Les domaines économiques, qui sont pour des raisons évidentes au cœur des préoccupations de la population, ne sont pas en reste. 35% des Français pensent que la politique peut améliorer les choses en profondeur en matière de pouvoir d’achat (contre 30% seulement qu’elle ne peut pas faire grand-chose). C’est également très équilibré en ce qui concerne le chômage : pour 32%, l’action politique peut changer la donne dans ce domaine, contre 34% pour qui elle ne peut pas faire grand-chose.
Forte insatisfaction à l’égard de l’exécutif. A droite, on pense que l’opposition ferait mieux. A gauche, on doute.
La situation économique de la France renforce les attentes de la population. Et dans ce contexte, le sentiment que l’exécutif ne fait pas face à l’enjeu est dominant et traverse l’ensemble des catégories de la population. Pour 63% des Français, la situation du pays s’aggrave depuis le changement politique intervenu en France en mai 2012, contre 33% pour qui elle ne change pas vraiment et seulement 4% qu’elle s’est améliorée. Parallèlement, un tiers des Français (33%) pensent que l’opposition ferait mieux que le gouvernement actuel.
Dix mois après le changement de majorité, le doute semble s’être emparé des sympathisants socialistes. Une nette majorité d’entre eux (57%) pensent que depuis mai 2012, la situation de la France ne change pas vraiment. A l’opposé, les sympathisants de l’UMP sont unanimes. Pour eux, la situation de la France s’aggrave (à 95%) et l’opposition ferait mieux que le gouvernement actuel (à 82%).

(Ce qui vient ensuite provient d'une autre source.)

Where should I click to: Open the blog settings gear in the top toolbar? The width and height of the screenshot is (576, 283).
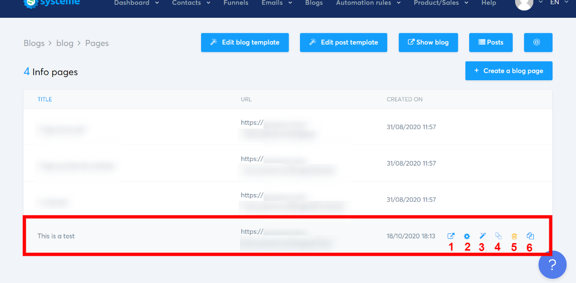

Les Français sont prêts à accepter des sacrifices pour améliorer la situation, mais en désaccord sur le modèle de société à privilégier
Pour redresser la situation du pays, les Français sont prêts à faire des efforts. Les actifs surtout. Même si l'on sait combien il faut prendre avec prudence de telles déclarations d'intentions, il n’en reste pas moins qu’ils se disent prêts à accepter d’avantage de flexibilité sur le marché du travail (à 64%), à renoncer à 3 ou 4 jours de congés payés par an (à 57%) ou à travailler jusqu’à 65 ans (à 46%). A gauche, on est également prêt à partager son travail avec ceux qui n’en ont pas (72% au Front de Gauche, 59% au PS, mais seulement 40% à l’UMP et 24% au FN). En revanche, l’opinion n’est pas du tout prête à accepter des mesures qui menaceraient son pouvoir d’achat. 84% des personnes interrogées refusent une baisse de 10% de leurs revenus et 85% rejettent une augmentation de 10% des impôts et des taxes.
L’opinion serait sans doute davantage prête à accepter ces sacrifices si elle était mobilisée dernière un projet politique commun. Or, les Français sont loin d’être unanimes sur ce point. A droite, on valorise une société qui permet à chacun de s’élever par le travail et le mérite (58% de citations chez les sympathisants de l’UMP, 50% au FN, mais seulement 33% au PS et 30% au Front de Gauche) et qui préserve ses valeurs et son identité (36% de citations à l’UMP et 49% au FN, contre seulement 18% au PS et 13% au Front de Gauche). A gauche, on met en avant une société plus humaine, moins dominée par les valeurs marchandes (64% de citations au Front de gauche, 50% au PS, mais seulement 23% à l’UMP et 19% au FN) et une société qui protège des risques liés au chômage, à la maladie et à la vieillesse (46% de citations au Front de Gauche, 44% au PS, et seulement 27% à l’UMP).
C’est sans doute le principal enseignement de l’enquête : les aspirations de l’opinion sont aujourd’hui extrêmement fragmentées et les Français ne semblent pas en mesure de se rassembler autour d’un projet politique commun. C’est pourtant une condition nécessaire au redresser du pays.